Lebensintegrationsprozess und Lebensaufstellungen
Der Lebensintegrationsprozess (LIP) ist eine neue Form der therapeutischen Arbeit mit Aufstellungen.
Neu sind dabei zwei Dinge: Erstens geht es, anders als bei Familien- oder Systemaufstellungen, nicht um Beziehungen zu anderen Menschen oder den Platz und die Rolle in einem System, sondern einzig und allein um den einzelnen Menschen und dessen innere Haltung zu sich selbst. Zweitens werden den Stellvertreter:innen in einer LIP-Aufstellung feste Plätze zugewiesen.
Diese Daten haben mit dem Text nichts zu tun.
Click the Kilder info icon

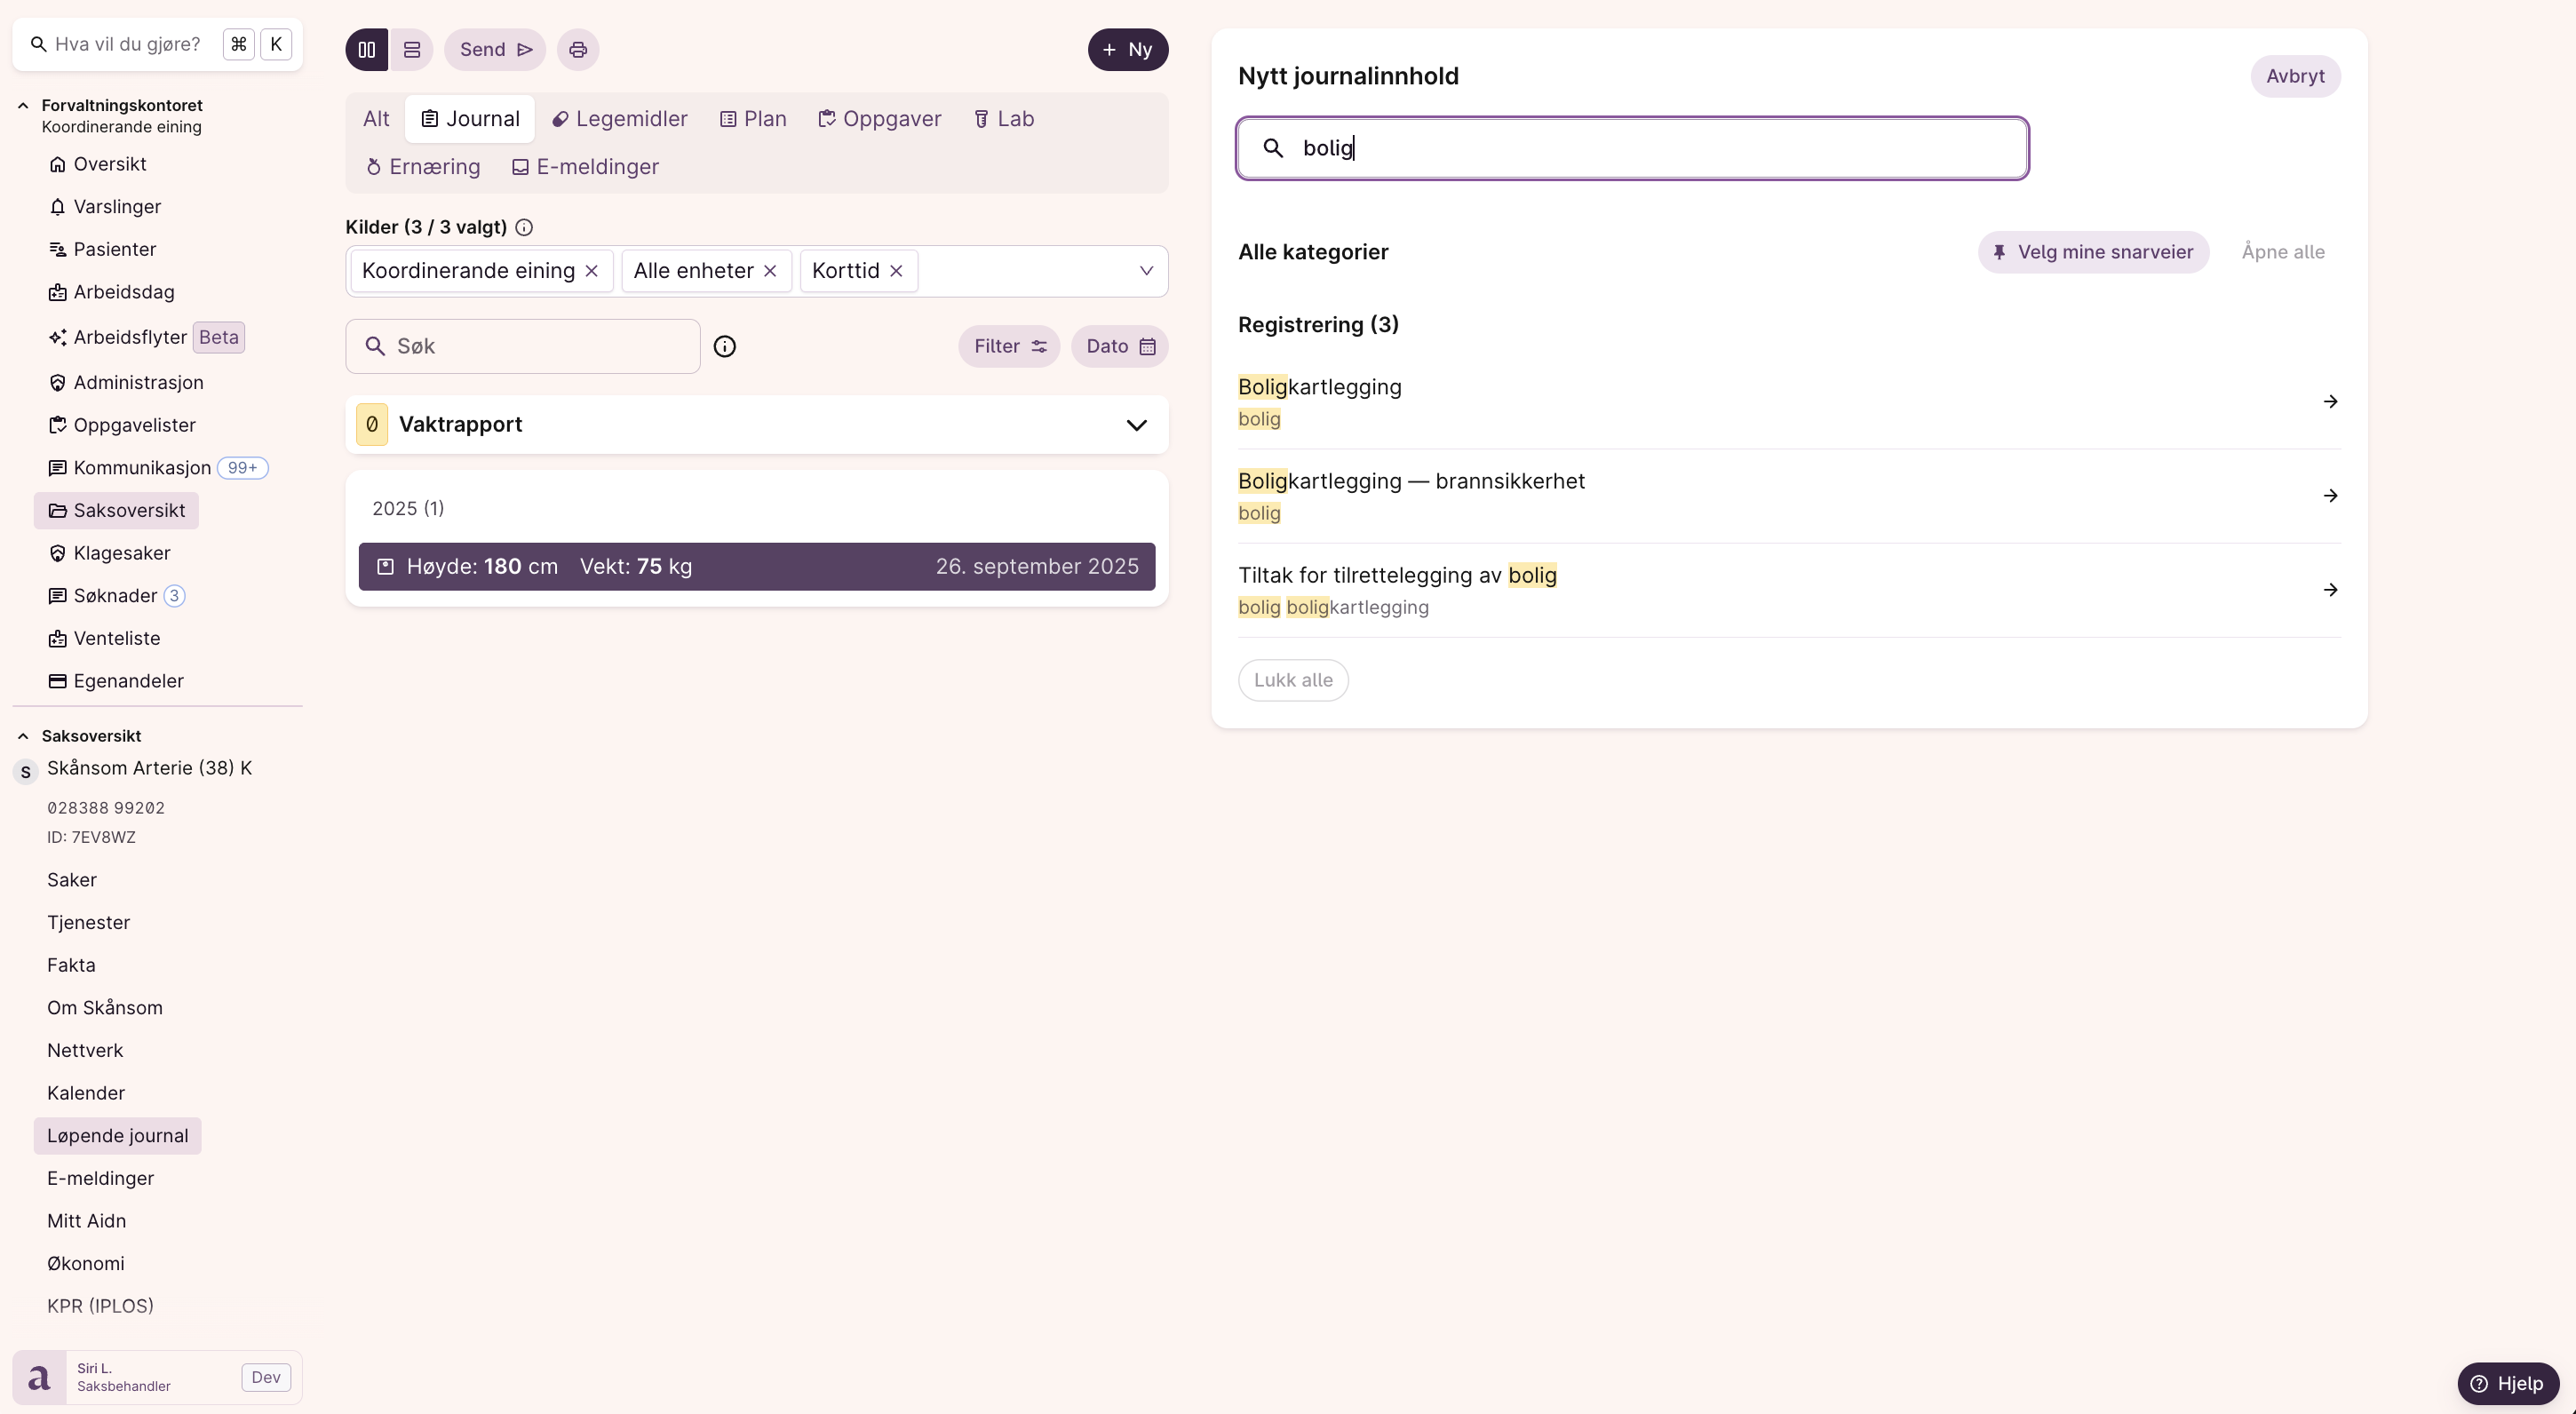[x=524, y=228]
Diese Plätze ergeben sich aus Wilfried Nelles‘ Theorie der Entwicklung des menschlichen Bewusstseins und den darin beschriebenen (sieben) Lebens- und Bewusstseinsstufen.
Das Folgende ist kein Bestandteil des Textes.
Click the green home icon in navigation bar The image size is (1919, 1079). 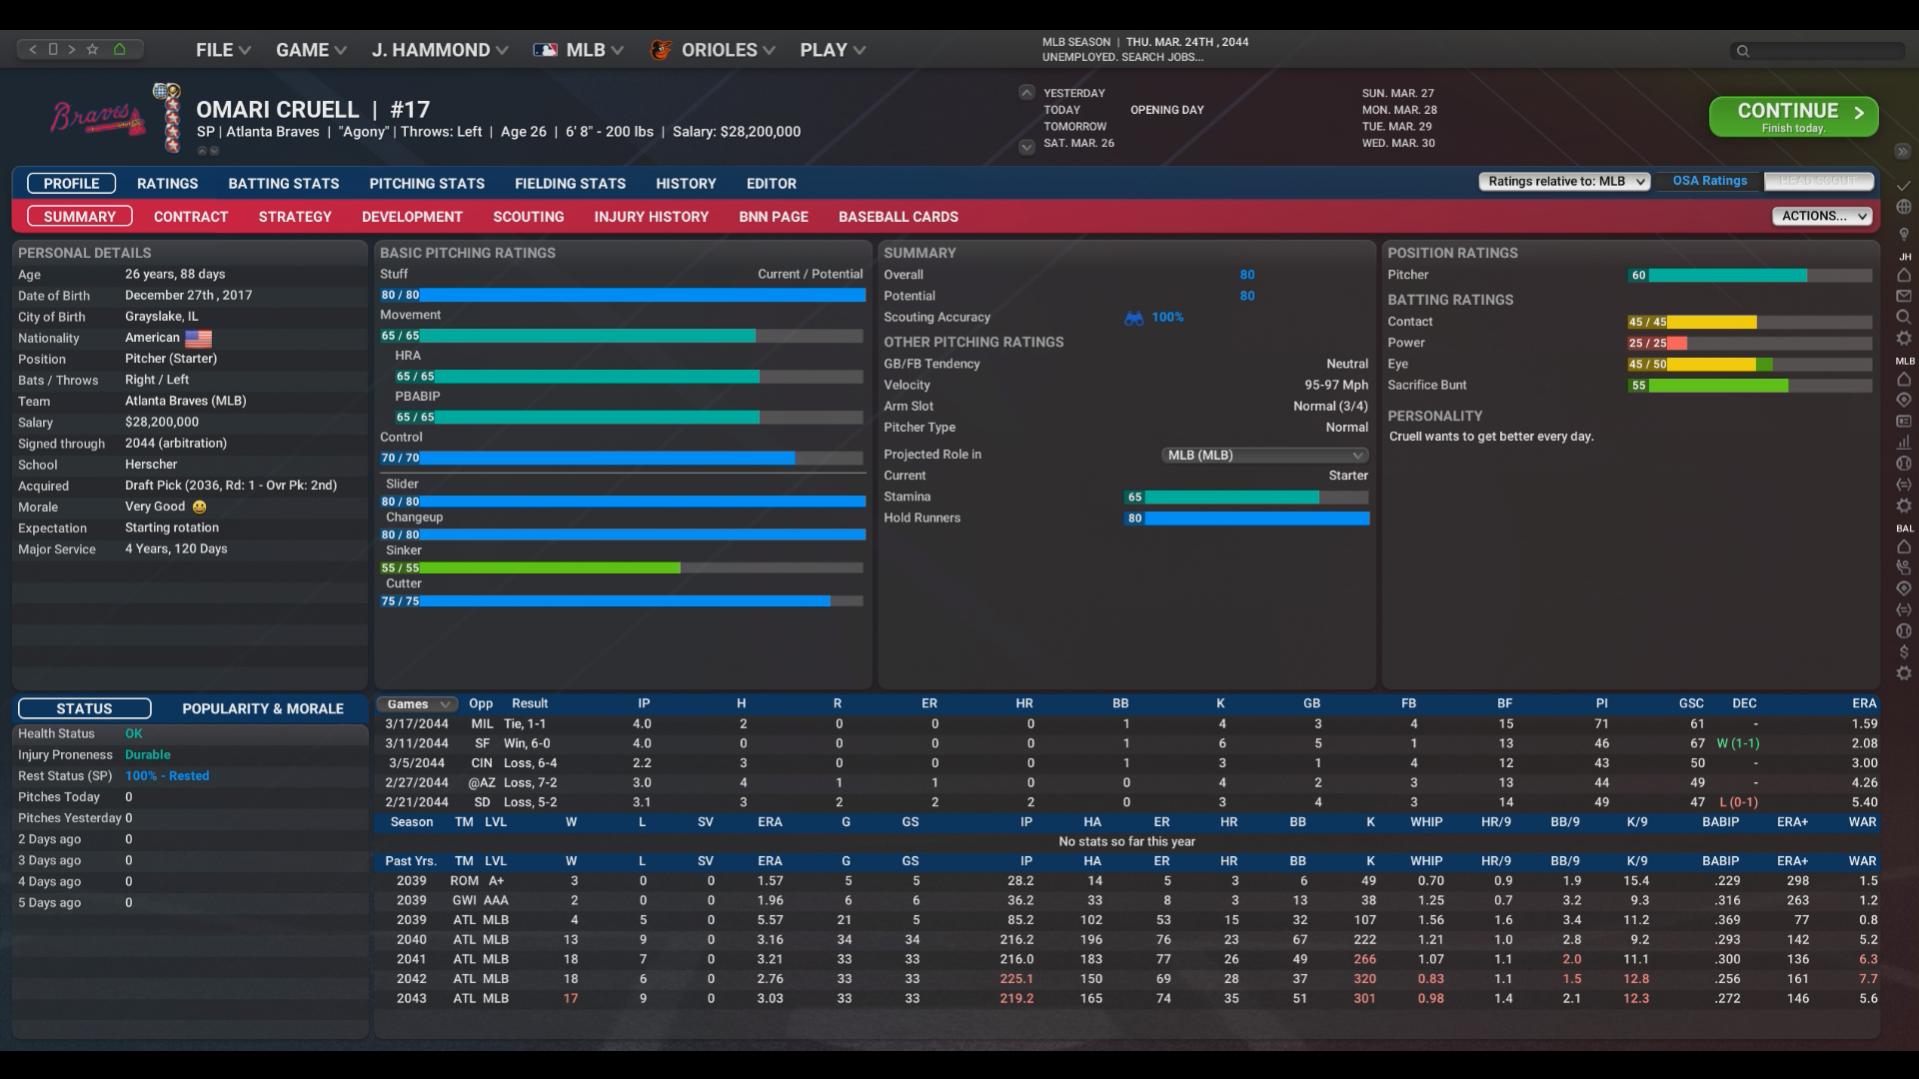119,49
Der LIP beruht auf der Einsicht, dass unser Leben mit allem, was sich darin ereignet hat, völlig alternativlos ist, und dass in diesem Sinne alles „richtig“ ist, wie es ist und wie es war. Zweitens folgt er der Erkenntnis, dass die Vergangenheit – außer in unseren Köpfen – nicht existiert. Die Vergangenheit ist das, was vergangen ist, und wenn es vergangen ist, existiert es nicht mehr. Alles, was existiert, ist jetzt.
Die Vergangenheit belastet uns nur in dem Maße, in dem wir (oft unbewusst, z.B. infolge eines Traumas) tief im Innern nicht realisiert haben, dass sie vorbei ist, oder ihr Bedeutung verleihen, weil wir sie nicht loslassen wollen. Daher liegt der gesamte Fokus der Arbeit im Jetzt. Wir schauen zwar auf frühere Lebensstufen (die Zeit im Mutterleib, die Kindheit und die Jugend), aber nur in der Weise, dass wir das, was sich zeigt, er-innern (das heißt, es zu uns nehmen ohne jede Veränderung). Die Ursache für unsere Probleme wird nicht in den Ereignissen selbst gesehen, sondern einzig und allein darin, wie wir jetzt dazu stehen.
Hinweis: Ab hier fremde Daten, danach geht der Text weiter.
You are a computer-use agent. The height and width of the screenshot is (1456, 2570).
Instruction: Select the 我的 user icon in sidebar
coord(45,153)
Das Ungeborene/ Säugling, das Kind und der/die Jugendliche und ihre Geschichte werden gelassen, wie sie waren – ohne Bedauern, ohne Vorwurf, ohne Reue, ohne Scham.
In diesem Gelassen-Werden werden sie gelassen, das heißt, sie entspannen sich vollkommen. Damit entspannt sich auch die Spannung im erwachsenen Klienten und er kommt in Einklang mit sich, wie er heute ist und mit allem, was dorthin geführt hat. Zugleich kommt er in Kontakt mit dem, was in ihm als (geistiger) Same angelegt ist: seinem ganz eigenen, ursprünglichen Potenzial, und der Weg wird frei, dass sich dieses Potenzial voll entfalten kann.
Der LIP wird vielfach als neues oder spezielles „Aufstellungsformat“ angesehen. Das ist er zwar auch, aber das ist nur die Oberfläche. Damit sich unser Leben wirklich in unserem Bewusstsein niederlassen und integrieren kann, bedarf es einer bestimmten Haltung dem Leben gegenüber, nämlich des Respekts gegenüber allen Formen und Äußerungen des Lebens, auch und insbesondere solchen, die für uns schmerzhaft sind oder uns schrecklich erscheinen. Diese Haltung und ihre Vermittlung sind das Herzstück (oder die Seele) des LIP und unserer gesamten Arbeit.
Wir arbeiten überwiegend mit dem LIP-Format, also der Aufstellung der Lebensstufen Ungeborenes Kind, Kind und Jugendliche(r). Diese Positionen werden durch Stellvertreter:innen repräsentiert. Die Klient:en stehen selbst auf der Position des Erwachsenen (Stufe 4) und schauen von dort auf früheren Lebensstufen. Bei älteren Teilnehmer:innen kann es auch vorkommen, dass diese auf der Stufe 5 oder 6 stehen.